The Smart Techie was renamed Siliconindia India Edition starting Feb 2012 to continue the nearly two decade track record of excellence of our US edition.

September - 2007 - issue > Cover Feature

The evolution of software industry in India, an executive perspective

Shantanu Narayen
Wednesday, August 29, 2007
Shantanu Narayen
In the ten years that Adobe has operated in India, we have witnessed a profound evolution in the software industry there - an evolution that is mirrored in the growth of our own India operations. From the earliest beginnings of piece-meal research and development projects to product management to business ownership, the scope of our India operations has grown and matured over time.

Phase one - testing and maintenance
Back in the late 90s, many U.S.-based businesses were being lured to India by the promise of access to low-cost, well-educated talent. At that time, Adobe, like many other software companies, viewed the move into India, in simple terms, as a great opportunity to grow the engineering ranks while taking advantage of the country’s immense talent pool and the relatively low cost of doing business.

The decision by one of Adobe’s highly valued engineers, Naresh Gupta, to return to India came at an opportune time for Adobe. When the company decided to leverage his return to open our India operations, Naresh and I were fully aware of the challenges. Our business plan deliberately spurned aggressive hiring and the often unrealistic expectations that go with it. We focused on conservative but calculated goals to methodically hire some of India’s top talent and then quickly achieve success.

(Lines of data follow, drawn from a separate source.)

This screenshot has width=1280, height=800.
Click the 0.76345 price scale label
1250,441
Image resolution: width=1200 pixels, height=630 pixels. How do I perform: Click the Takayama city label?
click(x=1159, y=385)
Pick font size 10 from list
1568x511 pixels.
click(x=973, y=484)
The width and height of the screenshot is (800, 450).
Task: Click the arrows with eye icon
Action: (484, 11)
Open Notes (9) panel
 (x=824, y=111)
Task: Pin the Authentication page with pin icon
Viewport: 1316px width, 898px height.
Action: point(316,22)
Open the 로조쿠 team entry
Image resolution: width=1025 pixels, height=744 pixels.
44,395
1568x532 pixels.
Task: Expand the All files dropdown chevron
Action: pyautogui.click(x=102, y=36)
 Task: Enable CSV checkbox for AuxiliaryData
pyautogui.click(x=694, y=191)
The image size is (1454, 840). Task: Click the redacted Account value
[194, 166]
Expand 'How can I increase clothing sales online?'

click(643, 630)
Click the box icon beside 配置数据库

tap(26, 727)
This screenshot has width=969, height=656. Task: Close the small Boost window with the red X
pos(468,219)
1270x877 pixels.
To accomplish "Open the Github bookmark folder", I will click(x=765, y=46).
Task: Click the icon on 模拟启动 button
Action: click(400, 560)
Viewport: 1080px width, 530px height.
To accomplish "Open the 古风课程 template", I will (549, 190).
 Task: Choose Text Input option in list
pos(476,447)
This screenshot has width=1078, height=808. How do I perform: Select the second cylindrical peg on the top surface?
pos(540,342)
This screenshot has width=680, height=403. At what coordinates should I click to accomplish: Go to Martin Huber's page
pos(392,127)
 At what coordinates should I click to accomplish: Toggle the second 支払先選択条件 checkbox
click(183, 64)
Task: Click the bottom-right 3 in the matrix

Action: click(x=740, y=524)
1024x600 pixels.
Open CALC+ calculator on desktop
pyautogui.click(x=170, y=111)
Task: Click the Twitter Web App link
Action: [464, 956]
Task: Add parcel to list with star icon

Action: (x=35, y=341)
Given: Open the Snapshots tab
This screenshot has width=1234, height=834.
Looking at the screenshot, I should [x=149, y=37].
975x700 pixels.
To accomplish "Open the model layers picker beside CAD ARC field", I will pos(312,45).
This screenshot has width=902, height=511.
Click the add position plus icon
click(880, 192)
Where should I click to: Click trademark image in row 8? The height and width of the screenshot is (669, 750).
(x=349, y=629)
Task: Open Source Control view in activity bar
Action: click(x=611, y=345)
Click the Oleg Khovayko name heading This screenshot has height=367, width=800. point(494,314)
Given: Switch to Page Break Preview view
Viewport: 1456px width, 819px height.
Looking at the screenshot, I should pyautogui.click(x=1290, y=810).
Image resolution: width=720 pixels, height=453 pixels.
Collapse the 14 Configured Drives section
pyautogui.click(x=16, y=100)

With the required talent in place, we quickly set the team to work on supporting our broad product strategies by performing component product development and code-testing and maintenance support. Product teams throughout the company quickly grew to rely on their Indian counterparts to help drive and deliver at ambitious product development cycles in an increasingly competitive environment. Significant progress came in early 1998, when the team successfully solved a particularly challenging engineering problem that was required for the premier version of Adobe InDesign. This represented a significant win internally - building the local team’s confidence and positively impacting their reputation throughout the company.